James Leroy Wilson's blog

Wednesday, April 27, 2005

Things I Hate

Following up on the steroid post immediately below, I confess that there are some things that make me angrier than others. It is those things that I don’t understand how a person of average education and intelligence, with a sense of decency and respect for others, would endorse.

For example, while there may be a special place reserved in hell for Alan Greenspan who should know better, who can expect the average person on the street to have any opinion at all on the Federal Reserve, or fiat money vs. the gold standard? But what I will say about that “average person” is that he is without excuse if he supports gun control - he really ought to know better, both Constitutionally and in terms of the basic right to self-defense, which is nothing other than the right to life.

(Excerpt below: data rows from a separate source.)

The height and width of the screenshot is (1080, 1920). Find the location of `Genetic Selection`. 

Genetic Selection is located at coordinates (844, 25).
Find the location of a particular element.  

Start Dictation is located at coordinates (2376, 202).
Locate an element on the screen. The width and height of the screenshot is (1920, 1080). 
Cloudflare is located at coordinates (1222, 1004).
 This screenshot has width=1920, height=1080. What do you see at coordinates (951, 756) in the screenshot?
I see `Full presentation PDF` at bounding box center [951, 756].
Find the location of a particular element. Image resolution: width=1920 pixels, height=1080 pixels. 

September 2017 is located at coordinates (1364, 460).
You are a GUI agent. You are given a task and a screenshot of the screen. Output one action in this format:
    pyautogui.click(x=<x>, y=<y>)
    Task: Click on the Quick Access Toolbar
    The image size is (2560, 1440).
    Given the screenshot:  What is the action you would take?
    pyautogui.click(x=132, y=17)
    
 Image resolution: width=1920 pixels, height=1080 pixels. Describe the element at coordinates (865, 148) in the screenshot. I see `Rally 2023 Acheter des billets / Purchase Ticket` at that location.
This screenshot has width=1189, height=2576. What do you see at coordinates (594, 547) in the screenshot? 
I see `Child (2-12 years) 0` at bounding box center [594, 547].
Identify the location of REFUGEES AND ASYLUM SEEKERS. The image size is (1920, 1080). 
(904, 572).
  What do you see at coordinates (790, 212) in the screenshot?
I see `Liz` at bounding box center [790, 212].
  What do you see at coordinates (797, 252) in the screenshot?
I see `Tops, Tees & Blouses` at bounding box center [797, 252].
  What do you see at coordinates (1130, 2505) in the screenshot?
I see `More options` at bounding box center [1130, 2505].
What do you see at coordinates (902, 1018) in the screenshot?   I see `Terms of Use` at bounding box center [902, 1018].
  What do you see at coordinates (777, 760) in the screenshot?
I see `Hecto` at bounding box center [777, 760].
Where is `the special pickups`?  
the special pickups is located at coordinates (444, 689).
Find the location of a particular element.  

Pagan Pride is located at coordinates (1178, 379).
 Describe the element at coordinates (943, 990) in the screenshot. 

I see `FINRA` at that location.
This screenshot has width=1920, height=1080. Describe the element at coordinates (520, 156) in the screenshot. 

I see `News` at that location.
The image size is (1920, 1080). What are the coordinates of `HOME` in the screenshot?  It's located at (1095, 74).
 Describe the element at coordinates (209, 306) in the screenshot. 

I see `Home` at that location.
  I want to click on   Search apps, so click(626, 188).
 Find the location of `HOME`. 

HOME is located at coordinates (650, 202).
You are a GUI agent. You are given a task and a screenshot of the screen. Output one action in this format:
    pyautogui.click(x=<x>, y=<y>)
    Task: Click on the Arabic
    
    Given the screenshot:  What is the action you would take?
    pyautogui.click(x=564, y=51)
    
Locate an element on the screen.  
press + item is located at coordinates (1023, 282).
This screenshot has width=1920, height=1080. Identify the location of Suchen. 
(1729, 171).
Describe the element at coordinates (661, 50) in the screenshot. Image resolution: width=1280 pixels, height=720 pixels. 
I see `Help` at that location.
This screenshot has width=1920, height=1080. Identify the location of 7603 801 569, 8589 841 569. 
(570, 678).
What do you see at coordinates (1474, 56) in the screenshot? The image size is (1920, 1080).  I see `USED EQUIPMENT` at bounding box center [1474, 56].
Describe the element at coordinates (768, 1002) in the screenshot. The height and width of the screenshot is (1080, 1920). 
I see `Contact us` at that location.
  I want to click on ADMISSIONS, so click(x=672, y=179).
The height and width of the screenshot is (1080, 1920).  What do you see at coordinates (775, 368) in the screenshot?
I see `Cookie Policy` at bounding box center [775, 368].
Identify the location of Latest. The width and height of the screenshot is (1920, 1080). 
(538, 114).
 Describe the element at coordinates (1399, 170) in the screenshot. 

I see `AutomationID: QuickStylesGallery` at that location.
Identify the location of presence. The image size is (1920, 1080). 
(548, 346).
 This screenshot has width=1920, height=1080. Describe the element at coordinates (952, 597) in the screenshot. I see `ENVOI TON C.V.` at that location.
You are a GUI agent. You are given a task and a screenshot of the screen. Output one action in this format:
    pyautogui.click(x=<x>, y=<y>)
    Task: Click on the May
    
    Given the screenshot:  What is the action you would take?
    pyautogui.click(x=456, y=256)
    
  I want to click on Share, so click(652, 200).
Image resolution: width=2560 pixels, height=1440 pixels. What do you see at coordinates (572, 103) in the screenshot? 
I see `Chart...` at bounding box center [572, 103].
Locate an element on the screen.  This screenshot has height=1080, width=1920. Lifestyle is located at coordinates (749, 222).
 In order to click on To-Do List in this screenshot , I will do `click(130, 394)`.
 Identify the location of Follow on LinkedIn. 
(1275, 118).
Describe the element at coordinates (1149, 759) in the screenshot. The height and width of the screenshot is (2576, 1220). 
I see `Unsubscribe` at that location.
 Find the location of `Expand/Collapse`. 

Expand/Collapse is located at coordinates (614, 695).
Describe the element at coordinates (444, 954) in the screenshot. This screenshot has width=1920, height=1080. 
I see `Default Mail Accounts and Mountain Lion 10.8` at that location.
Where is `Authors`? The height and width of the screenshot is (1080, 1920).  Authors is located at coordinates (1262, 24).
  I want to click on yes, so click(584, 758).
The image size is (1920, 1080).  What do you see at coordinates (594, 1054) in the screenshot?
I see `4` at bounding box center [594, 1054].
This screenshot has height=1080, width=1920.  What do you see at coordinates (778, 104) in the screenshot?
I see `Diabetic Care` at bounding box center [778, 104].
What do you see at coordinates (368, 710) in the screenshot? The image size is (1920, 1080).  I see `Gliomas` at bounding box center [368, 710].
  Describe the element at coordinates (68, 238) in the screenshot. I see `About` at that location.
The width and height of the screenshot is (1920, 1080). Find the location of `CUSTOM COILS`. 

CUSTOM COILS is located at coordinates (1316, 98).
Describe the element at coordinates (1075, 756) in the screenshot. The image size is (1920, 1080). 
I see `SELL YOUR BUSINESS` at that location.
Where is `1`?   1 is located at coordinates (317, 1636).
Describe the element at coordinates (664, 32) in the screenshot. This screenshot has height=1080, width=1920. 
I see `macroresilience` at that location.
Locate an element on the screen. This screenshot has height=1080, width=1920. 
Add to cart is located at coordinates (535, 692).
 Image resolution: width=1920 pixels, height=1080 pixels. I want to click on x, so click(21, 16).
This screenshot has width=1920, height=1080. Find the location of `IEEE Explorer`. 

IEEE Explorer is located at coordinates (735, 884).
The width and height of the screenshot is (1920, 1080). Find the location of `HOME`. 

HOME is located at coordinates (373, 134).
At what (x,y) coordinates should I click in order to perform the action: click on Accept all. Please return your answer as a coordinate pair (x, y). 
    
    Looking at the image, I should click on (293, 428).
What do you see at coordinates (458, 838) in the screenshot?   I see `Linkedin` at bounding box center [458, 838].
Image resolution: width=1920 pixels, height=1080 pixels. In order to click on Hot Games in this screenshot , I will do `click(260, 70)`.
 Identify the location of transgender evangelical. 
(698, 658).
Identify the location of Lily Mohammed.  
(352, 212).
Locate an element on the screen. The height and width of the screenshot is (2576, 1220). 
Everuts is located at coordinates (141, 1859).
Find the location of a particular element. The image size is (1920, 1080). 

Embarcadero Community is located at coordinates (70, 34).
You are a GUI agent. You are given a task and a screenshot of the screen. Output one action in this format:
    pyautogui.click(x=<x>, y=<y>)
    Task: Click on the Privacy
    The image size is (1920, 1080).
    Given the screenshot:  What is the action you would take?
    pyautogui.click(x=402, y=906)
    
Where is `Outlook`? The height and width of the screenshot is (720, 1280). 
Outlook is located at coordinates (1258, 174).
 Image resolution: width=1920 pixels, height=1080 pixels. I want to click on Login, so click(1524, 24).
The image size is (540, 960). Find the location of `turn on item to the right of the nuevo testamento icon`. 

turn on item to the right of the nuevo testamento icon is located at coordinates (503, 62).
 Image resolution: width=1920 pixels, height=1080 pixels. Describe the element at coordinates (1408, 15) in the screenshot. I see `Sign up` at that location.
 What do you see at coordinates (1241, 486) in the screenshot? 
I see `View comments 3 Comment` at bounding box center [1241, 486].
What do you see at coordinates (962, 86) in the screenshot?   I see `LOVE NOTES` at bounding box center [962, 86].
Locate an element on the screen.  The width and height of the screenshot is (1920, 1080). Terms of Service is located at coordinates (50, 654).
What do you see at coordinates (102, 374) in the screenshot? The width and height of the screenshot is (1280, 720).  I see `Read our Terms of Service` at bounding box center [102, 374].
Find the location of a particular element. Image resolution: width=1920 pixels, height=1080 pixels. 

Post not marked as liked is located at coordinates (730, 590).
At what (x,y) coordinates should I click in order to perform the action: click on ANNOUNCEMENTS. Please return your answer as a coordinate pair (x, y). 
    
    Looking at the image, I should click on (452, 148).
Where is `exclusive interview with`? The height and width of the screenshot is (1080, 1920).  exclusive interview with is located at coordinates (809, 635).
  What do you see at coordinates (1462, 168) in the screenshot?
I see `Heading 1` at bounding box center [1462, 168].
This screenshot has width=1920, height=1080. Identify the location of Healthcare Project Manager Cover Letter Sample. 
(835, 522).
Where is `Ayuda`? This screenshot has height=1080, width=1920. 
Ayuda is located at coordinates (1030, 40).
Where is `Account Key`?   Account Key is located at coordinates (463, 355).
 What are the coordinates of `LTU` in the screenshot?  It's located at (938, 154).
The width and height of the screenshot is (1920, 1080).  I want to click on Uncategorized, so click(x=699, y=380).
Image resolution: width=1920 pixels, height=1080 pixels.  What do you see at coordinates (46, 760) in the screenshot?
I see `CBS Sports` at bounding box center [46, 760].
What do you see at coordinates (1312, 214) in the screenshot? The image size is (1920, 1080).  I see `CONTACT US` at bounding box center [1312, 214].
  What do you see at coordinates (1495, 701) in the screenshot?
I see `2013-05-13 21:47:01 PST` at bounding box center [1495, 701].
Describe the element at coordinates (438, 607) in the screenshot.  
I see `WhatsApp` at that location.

What really gets me angry, then, are those things which shouldn’t even be on the table. Extreme poverty? Pollution? Unsafe goods and services? Dangerous working conditions? Land rights? I can see how they are on the table. I can understand why people do not trust the free market, even when I disagree with them.

What shouldn’t be on the table are issues related to invasions of foreign countries and invasions of privacy, and blazingly obvious violations of the Constitution and Bill of Rights. I have a gut hatred of these things, do not understand why anyone can support them, and believe the politicians who bring them about are bad and dangerous people who deserve to be called the F-word (fascist). There are no "good intentions" with any of these; at best a smug self-righteousness and lust for power. There are lots of other things in the government I hate that are not on this list, but not quite as viscerally; the issues are too complicated and/or the intentions are good.

In no particular order, here's an incomplete list of things I hate:

1. Smoking bans in restaurants and bars.
2. Campaign finance reform.
3. The War on Iraq
4. The War on Yugoslavia
5. Gun Control
6. Tax-funded abortions
7. The War on Drugs
8. Attacks on the federal structure of government by the judiciary
9. The federal Department of Education
10. The expansion of NATO
11. Foreign military aid
12. Congressional investigations of steroids, gambling in college athletics, and other interventions in sports
13. The National Endowments for the Arts (and Humanities)
14. Congress delegating legislative, executive, and even judicial powers to “independent” bureaucratic agencies.
15. Congress delegating its authority to declare war to the President
16. Federalized airport security
17. The PATRIOT Act
18. The Department of Orwellian Phraseology (Homeland Security)
19. Protective tariffs
20. Subsidies to corporations
21. Restricted ballot access
22. Calling up the National Guard for overseas combat duty in undeclared wars

I could probably name more, but righteous indignation, I think David Brin once wrote, is a powerful drug. I should probably stop.


  1. Anonymous3:12 AM PDT

    In relation to your view of gun control: Are there any weapons that private citizens should be forbidden to own? --Everett Wilson

  2. I hate most of those things, too.

    And of course, Everett asks the age old question, to paraphrase: "Should everybody be allowed to own a nuclear bomb...?"

    Understandable that one would ask that but I suggest we're so far from that the question isn't even worth considering. We're moving too far in the other direction, imo.

    Just like people suggesting if the support the Libertarians, we'll have no government at all. Again, we can't even slow the growth of government, much less reduce the size of it. No need to worry about anarchy in our lifetimes.